The NEB further noted that Line 10 would continue to be regulated by the NEB, and lifecycle oversight over the Pipeline would continue. Conditions previously imposed by the NEB on Enbridge regarding the Pipeline would continue to apply to Westover Express. Westover Express would be subject to the NEB’s regulatory framework, including abandonment funding and financial resource requirements. Westover Express would be responsible for the decommissioned portions of Line 10, and the future abandonment of the facilities.

The NEB found that operating conditions or circumstances would not change as a result of the transaction. Line 10 would remain in operation subsequent to the transaction. The NEB indicated that the safety and environmental risks associated with excavating and removing the decommissioned Pipeline from the ground remained.

Consultation and Socio-Economic Matters

The NEB found that the public and landowner consultation activities undertaken by Enbridge for the purposes of the sale were adequate. The NEB was satisfied with the design and implementation of Enbridge’s consultation activities, as well as its commitment to continued consultation activities.

Westover Express’ Ability to Finance the Pipeline

As a lifecycle regulator, the NEB assesses the ability of a prospective pipeline owner to finance the Pipeline over its entire life. This includes the day-today operations of the Pipeline, financial resources to address a possible incident on the Pipeline, and its ability to finance the eventual abandonment of the Pipeline.

The NEB Act and its regulations include financial resource requirements for companies, to cover the costs of an unintended or uncontrolled release from their pipelines.

NEB-regulated pipeline companies must have a mechanism in place that will provide adequate funds to pay for pipeline abandonment. Companies are required to file an Abandonment Cost Estimate for NEB approval. The NEB regularly reviews company abandonment mechanisms to verify that material changes to a pipeline are reflected in the Abandonment Cost Estimate and an appropriate level of funds is set aside.

The NEB found that the regulatory requirements for financial resources and abandonment funding addressed the concerns related to Westover Express’ ability to finance costs associated with the Pipeline. Westover Express would be required to comply with the NEB’s requirements for setting aside funds for abandonment and for demonstrating sufficient financial resources.
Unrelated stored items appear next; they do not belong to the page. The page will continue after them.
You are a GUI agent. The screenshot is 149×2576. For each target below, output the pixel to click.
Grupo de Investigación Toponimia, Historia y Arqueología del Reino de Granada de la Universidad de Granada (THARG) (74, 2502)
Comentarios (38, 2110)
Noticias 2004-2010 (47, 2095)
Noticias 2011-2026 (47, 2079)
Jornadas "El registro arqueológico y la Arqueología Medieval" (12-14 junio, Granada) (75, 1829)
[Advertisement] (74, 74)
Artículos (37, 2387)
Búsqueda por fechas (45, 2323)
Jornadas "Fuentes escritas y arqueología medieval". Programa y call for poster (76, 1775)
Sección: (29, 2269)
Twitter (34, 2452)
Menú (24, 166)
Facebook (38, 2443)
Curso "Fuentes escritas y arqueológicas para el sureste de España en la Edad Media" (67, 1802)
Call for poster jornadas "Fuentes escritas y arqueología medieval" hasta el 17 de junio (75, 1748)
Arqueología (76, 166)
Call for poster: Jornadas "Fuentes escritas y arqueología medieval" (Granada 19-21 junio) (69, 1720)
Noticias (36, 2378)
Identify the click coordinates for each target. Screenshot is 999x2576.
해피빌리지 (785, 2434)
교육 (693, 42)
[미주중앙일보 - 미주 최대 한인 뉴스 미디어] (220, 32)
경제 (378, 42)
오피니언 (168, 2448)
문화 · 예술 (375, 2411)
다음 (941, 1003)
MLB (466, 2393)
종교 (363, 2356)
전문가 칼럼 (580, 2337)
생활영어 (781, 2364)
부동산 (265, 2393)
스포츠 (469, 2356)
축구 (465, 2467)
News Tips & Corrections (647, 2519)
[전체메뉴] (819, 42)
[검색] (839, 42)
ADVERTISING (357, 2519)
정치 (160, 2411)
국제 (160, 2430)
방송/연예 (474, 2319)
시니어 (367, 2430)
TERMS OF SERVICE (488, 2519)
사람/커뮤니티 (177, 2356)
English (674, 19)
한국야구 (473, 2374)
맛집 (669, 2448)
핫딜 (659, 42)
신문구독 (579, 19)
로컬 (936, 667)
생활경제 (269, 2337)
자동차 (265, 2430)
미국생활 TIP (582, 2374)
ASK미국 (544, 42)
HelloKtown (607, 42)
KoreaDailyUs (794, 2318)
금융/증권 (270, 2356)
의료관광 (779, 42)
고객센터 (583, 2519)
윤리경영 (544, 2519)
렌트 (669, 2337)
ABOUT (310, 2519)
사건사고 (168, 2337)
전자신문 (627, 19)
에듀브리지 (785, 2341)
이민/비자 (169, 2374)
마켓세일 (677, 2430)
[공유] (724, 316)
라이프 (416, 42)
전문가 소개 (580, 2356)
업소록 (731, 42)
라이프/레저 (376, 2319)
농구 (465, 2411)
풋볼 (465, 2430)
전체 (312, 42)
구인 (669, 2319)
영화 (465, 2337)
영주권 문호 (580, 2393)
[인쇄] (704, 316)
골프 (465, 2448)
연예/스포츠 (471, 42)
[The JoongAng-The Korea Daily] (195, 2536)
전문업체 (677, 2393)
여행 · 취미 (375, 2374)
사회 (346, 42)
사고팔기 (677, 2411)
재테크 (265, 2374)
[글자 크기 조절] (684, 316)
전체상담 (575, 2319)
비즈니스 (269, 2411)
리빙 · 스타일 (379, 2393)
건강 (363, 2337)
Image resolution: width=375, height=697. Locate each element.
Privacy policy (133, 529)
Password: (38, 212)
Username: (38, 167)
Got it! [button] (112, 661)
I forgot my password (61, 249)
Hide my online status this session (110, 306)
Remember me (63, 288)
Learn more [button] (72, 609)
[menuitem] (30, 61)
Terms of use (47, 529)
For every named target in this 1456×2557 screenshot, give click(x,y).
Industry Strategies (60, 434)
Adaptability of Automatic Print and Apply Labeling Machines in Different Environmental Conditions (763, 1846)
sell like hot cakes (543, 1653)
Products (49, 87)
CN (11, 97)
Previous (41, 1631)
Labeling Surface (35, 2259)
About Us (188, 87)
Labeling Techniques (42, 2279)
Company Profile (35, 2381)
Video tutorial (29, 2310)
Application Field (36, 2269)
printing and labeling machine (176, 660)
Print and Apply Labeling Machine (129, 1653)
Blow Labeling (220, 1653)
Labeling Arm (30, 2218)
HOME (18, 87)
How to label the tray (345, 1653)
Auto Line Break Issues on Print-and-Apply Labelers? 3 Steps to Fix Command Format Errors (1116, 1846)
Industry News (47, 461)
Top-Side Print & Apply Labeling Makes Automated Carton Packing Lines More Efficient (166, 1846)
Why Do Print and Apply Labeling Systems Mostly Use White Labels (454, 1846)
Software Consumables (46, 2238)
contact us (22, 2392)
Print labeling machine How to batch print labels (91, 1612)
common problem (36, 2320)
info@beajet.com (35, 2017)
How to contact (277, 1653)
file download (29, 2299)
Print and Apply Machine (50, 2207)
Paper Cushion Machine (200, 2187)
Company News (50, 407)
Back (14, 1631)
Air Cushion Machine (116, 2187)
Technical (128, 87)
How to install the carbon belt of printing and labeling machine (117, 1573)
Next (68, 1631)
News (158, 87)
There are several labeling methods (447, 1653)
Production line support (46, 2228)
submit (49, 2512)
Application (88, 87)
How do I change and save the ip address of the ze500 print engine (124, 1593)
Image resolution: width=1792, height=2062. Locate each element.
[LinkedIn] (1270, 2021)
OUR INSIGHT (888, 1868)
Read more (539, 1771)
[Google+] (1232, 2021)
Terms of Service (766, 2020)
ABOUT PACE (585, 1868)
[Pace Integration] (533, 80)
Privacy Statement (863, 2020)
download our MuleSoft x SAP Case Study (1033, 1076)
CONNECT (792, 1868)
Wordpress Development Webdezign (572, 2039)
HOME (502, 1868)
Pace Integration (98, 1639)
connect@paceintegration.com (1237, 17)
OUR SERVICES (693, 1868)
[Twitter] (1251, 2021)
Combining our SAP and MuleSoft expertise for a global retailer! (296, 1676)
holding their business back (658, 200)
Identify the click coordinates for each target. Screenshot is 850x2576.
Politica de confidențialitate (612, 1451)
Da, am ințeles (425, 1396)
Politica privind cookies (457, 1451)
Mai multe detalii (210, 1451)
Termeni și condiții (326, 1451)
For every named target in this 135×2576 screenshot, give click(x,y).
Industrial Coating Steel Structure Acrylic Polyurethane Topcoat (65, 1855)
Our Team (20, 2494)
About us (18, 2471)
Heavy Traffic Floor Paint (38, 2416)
The NEB approved the applicants’ proposed method for the establishment of the Line 10 trust to be established initially with Enbridge as the contributor and beneficiary. The NEB authorized the transfer of funds between trusts as described in the Application. Westover Express would be responsible for discharging the beneficiary’s reclamation obligations related to Line 10 upon closing of the sale and the issuance of the amending orders.

The NEB also noted Westover Express’ commitment to file tolls prior to the effective date of the transfer. The NEB Act requires that a company must not charge any tolls except tolls that are specified in a tariff that has been filed with the NEB and is in effect.

Ongoing Financial Regulation

Pipeline companies regulated by the NEB are divided into two groups, Group 1 or Group 2 companies, for financial regulation purposes. Group 1 companies are generally those with extensive systems under the NEB’s jurisdiction. Any pipeline company regulated by the NEB, which is not a Group 1 company is a Group 2 company.

The NEB decided to regulate Westover Express as a Group 2 company on a complaint basis for financial regulatory purposes.

The NEB advised that it is the responsibility of a Group 2 company to provide its shippers and interested parties with sufficient information to enable them to determine whether the tolls and transportation requirements were reasonable or whether a complaint was warranted.


The NEB issued Order MO-014-2019, which required Enbridge and Westover Express to file confirmation with the NEB once the sale and purchase of Line 10 are complete. On receipt of this notification, the NEB will take the appropriate steps to vary the Certificates and Orders.